Yes. The trailing period in any acronyms of my special cases list was the source of the problem. I wondered why Alexander omitted it in his original example macro and thought it was just a typo. Now I see that it was intentional so as to avoid the wildcard match.

BTW: The term "Navy" doesn't need to be added as it gets handled properly just by using the Title Case action. Just in case anyone else is wondering...

Thanx.

Indeed it was a typo, and a very unfortunate one at that, as it made me overlook this edge case, leading to unnecessary confusion here.

As pointed out the trailing word boundary \b creates the problem. This is because the trailing period in "U.S.A." is a non-word-character, therefore searching for: "word boundary followed by literal U.S.A. followed by word boundary" does not match, as there is no word boundary between the trailing period and the end of the string — Nor would it be between the trailing period and a space, or any other non-word character. So "u.s.a." being at the end of your example was not what broke is, as demonstrated by your u.s. government example.

However simply removing the trailing \b does not work, because searching for "ai" would then also result in matching the first two characters in words like "AId" AIr" and AIkido".

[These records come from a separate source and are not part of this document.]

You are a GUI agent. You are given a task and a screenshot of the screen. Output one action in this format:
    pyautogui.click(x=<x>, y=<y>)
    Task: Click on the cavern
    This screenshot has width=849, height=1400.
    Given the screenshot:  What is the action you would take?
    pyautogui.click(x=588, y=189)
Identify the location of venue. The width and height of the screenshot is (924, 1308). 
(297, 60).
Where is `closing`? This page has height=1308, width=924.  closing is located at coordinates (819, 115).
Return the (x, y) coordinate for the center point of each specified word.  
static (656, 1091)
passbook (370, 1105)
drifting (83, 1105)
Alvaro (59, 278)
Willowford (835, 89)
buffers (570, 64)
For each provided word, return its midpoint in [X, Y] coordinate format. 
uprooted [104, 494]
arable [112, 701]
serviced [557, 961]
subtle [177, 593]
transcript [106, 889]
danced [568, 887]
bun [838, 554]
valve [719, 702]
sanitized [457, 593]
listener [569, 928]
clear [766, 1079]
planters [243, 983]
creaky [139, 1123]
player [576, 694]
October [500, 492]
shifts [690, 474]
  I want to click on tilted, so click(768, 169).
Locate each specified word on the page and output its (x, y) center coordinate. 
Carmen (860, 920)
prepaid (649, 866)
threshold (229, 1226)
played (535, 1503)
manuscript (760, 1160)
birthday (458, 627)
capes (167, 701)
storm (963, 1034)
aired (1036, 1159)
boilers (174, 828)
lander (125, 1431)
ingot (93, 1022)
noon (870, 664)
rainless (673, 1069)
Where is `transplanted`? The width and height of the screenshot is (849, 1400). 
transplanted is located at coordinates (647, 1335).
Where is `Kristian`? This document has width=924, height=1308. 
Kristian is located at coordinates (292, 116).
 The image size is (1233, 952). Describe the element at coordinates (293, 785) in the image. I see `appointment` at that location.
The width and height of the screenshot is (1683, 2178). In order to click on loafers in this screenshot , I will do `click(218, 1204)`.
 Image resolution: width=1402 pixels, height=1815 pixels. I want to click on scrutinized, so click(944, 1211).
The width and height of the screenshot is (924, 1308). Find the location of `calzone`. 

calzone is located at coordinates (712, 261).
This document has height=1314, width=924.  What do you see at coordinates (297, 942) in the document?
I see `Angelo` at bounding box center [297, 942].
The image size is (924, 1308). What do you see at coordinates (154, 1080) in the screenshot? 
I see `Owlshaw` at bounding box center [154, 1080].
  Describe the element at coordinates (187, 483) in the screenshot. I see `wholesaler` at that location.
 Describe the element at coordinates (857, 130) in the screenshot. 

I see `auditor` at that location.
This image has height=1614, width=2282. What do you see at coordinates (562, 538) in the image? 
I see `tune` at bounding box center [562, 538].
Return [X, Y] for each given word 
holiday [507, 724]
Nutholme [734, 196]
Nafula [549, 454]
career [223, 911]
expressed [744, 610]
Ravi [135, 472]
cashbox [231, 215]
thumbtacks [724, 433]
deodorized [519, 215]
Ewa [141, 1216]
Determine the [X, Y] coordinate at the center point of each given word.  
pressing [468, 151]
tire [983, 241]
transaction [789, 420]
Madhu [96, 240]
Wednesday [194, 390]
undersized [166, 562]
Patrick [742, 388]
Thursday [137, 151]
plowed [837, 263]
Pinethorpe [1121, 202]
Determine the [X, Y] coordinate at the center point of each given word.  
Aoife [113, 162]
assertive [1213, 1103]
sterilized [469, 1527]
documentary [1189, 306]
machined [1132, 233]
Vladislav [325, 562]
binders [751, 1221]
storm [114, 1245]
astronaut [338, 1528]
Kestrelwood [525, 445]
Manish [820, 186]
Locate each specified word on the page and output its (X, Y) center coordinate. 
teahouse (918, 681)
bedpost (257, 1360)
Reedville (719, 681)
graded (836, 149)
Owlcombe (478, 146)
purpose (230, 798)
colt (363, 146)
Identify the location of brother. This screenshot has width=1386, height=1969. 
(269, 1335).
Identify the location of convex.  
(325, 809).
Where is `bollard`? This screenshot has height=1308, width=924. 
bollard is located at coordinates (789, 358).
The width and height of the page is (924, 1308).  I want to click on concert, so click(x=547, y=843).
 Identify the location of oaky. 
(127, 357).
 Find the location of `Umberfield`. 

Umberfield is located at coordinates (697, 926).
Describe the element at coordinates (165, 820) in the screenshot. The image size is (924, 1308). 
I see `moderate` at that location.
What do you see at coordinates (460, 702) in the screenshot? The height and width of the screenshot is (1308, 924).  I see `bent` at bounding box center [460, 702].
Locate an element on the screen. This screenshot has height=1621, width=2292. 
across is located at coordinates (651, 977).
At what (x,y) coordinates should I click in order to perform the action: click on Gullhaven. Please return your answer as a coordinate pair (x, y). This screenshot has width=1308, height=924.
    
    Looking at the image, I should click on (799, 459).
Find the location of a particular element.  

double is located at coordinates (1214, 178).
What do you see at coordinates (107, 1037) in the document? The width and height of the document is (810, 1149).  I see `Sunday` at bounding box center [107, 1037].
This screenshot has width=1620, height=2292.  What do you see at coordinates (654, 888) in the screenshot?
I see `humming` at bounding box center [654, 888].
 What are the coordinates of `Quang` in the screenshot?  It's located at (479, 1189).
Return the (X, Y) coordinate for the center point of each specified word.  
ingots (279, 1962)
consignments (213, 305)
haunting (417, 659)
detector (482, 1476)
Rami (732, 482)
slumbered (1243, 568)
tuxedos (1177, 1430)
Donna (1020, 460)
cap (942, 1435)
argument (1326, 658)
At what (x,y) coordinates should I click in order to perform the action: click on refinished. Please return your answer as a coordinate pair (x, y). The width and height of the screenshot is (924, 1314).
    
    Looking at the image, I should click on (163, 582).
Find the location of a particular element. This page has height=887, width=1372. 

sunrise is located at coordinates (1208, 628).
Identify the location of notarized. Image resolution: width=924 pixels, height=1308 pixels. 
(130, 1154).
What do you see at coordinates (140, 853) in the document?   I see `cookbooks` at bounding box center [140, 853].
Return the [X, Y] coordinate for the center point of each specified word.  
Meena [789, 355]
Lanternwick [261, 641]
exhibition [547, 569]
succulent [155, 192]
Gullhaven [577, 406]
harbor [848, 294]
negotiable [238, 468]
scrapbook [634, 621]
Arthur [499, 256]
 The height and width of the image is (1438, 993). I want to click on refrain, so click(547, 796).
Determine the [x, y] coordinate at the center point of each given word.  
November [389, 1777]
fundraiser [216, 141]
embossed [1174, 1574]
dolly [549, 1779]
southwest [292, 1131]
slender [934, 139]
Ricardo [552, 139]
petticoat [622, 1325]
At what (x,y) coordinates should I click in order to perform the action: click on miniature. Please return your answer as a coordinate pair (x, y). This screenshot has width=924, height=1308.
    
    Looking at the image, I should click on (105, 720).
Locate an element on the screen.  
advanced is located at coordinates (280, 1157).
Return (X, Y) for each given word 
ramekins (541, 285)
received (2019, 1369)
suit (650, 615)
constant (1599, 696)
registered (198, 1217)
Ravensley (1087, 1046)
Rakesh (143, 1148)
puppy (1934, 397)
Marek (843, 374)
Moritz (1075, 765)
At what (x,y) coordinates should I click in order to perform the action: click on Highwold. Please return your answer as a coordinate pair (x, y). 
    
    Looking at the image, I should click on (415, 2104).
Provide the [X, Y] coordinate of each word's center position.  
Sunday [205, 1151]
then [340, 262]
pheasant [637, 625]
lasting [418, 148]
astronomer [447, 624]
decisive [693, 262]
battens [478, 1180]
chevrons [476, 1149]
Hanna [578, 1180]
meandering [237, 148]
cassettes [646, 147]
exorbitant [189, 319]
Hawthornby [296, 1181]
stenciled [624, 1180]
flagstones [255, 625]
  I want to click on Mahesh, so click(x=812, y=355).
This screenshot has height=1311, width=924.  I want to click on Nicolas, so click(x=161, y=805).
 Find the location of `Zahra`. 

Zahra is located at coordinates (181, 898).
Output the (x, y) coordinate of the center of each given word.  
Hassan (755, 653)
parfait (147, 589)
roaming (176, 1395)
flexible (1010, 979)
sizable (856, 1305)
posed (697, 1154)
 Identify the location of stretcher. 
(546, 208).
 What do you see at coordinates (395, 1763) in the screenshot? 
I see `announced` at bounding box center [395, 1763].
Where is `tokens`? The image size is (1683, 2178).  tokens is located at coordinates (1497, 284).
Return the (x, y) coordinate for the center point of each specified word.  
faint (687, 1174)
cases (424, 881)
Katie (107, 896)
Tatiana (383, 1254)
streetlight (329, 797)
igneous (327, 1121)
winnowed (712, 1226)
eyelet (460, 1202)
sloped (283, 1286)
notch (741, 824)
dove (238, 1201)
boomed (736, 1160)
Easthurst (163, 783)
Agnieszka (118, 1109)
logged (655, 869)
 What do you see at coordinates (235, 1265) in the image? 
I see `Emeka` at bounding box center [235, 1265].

My proposed solution is to swap out both the word boundaries \b with a leading negative lookbehind (?<![[:alpha:]]), and a trailing negative lookahead (?![[:alpha:]]), both looking around for any alphabet character [[:alpha:]] directly in front of or after the specified literal search string.

The search field in the Search and Replace should therefor be set up with the following string:

(?<![[:alpha:]])\Q%Variable%local__specialCase[1]__>__%\E(?![[:alpha:]])

And heres's the updated macro:

Title Case- then deal with special cases v1.2.kmmacros (4.9 KB)
(KM v11.0.3)

Macro Image

EDIT: I've realized that it can make sense to have the look arounds assert for [[:alpha:]] instead of for \w. This is because \w as a character class also includes numbers and underscore. This would lead to "1,024kb" and "101.1MHz" not being matched, event if kb__>__KB and mhz__>__MHz were included in the special cases list. I've updated this post, and the attached macro to reflect this.

2 Likes

Brilliant!

I've updated my last post and it's attached macro, as I realized that it can make sense to have the look arounds assert for [[:alpha:]] instead of for \w. This is because \w as a character class also includes numbers and underscore. This would lead to "1,024kb" and "101.1MHz" not being matched, event if kb__>__KB and mhz__>__MHz were included in the special cases list.